This November, in recognition of National Family Caregivers Month, Home Instead Senior Care® has some helpful advice for the 43 million Americans currently caring for family members.
“Taking care of an older parent or grandparent is challenging for both family and professional caregivers alike,” says Molly Carpenter, Home Instead Senior Care’s CAREGiver(SM) Advocate and author of “Confidence to Care,” a new book for family caregivers. “Often, there are no one-size-fits-all solutions, but our seasoned CAREGivers have a wealth of experience that can help families better cope and enjoy their time with their loved ones.”

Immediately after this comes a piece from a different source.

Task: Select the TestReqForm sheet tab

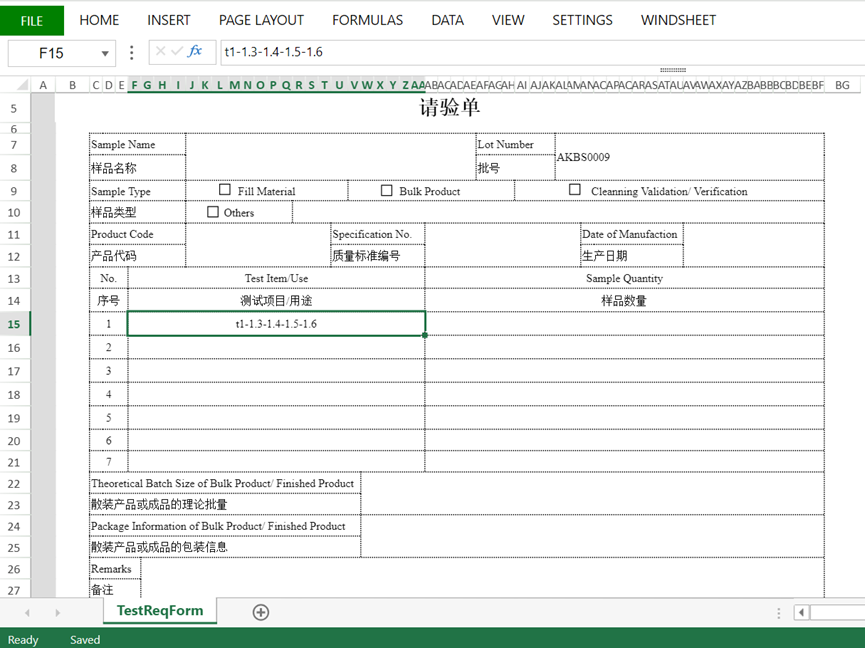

Home Instead CAREGivers offer the following advice for families caring for seniors at home:
Lead with your heart. Give your patience and understanding freely. Seniors often seek companionship, conversation – to be heard. Show you care by taking time to listen. They are, after all, human beings who need signs of affection and interaction with others.
Respect and accept who your loved ones are right now. Seeing changes in an aging parent or grandparent can be emotionally challenging, especially if they have Alzheimer’s disease or dementia. Regardless of your loved one’s new behaviors, however, always treat them with dignity and respect. Don’t judge or get angry with them. Instead, validate them as the special human beings they are by asking questions, finding out about their interests and engaging them.

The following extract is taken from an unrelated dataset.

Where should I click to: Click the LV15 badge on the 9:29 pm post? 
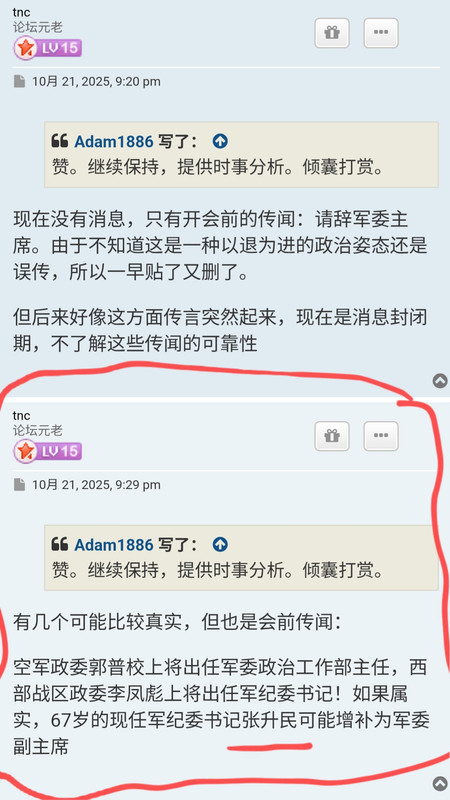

Address difficult behaviors with tailored-made solutions. Loved ones with Alzheimer’s or dementia may exhibit behaviors difficult for you to manage – such as refusing to take a shower. Although these behaviors are daunting, never make your loved one feel embarrassed or uncomfortable. This may only distress them more. Change the conversation topic or start a new activity instead. For example, if your senior parent won’t shower, let it go and try again later. Realize they aren’t intentionally being difficult. You’re the only one there for them in this moment, so be there with them. You can learn more about managing difficult Alzheimer’s behaviors by visiting http://www.helpforalzheimersfamilies.com.

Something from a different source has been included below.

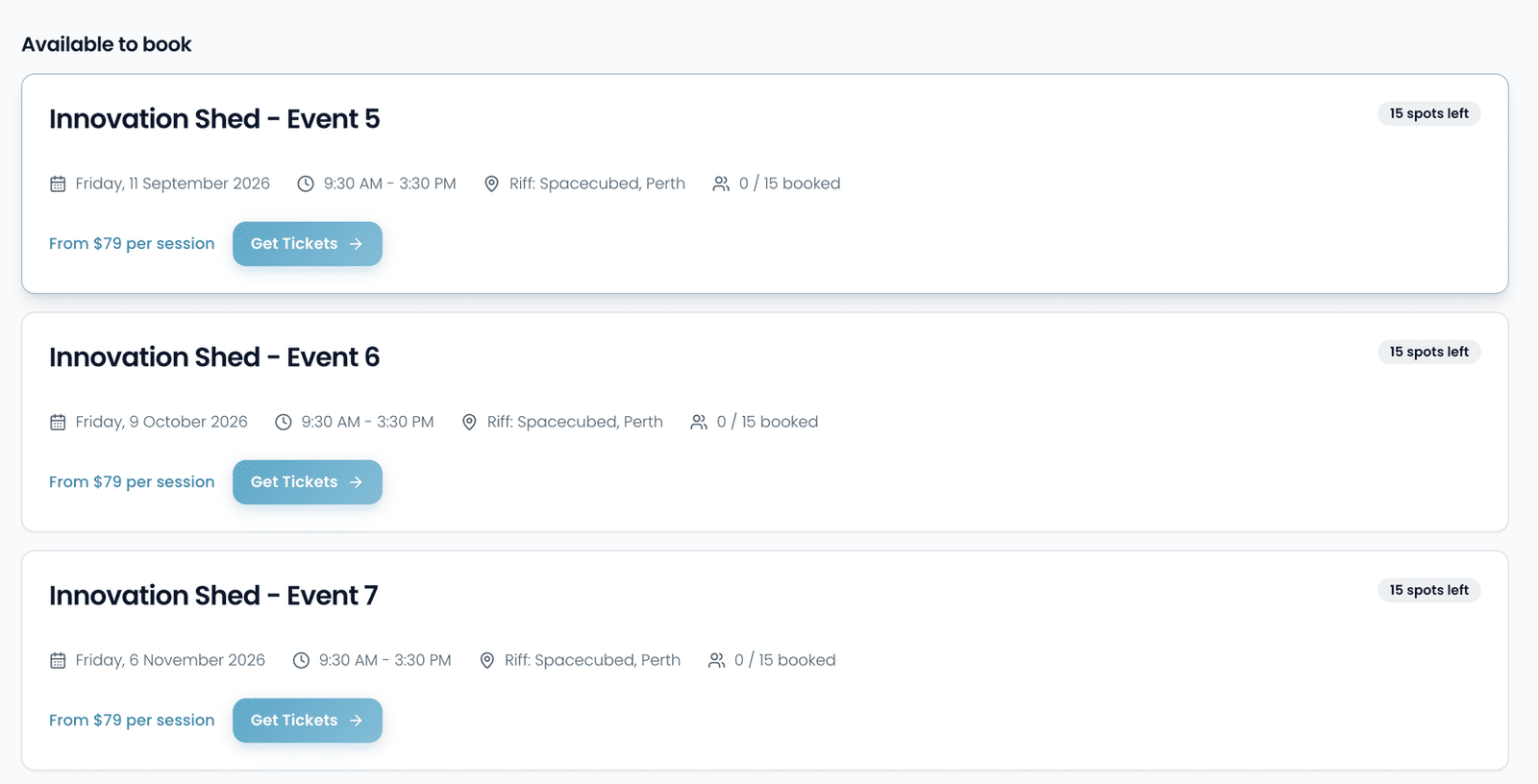Click the attendees icon for Event 6

click(699, 422)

Enjoy simple pleasures and favorite activities. Find ways to enrich your loved one’s days. It’s a gift to enjoy simple things in life, such as opening a window to hear birds chirping, breathing in the fresh air or going for a walk. Remember their interests, and make an effort to explore those activities with them.
Take care of yourself so you can take care of others. Caregiving is tough work, so be kind to yourself. Take time to relax and for activities you enjoy. Create a support network of family and friends. Don’t be embarrassed to ask for their help.
These tips were provided by the 2013 Regional CAREGivers of the Year: Deborah Shanley, Ernest Thomas, Jeannie Cleary-Burns, Joseph O’Kelley II, Linda Siedell and Mariana Selejan.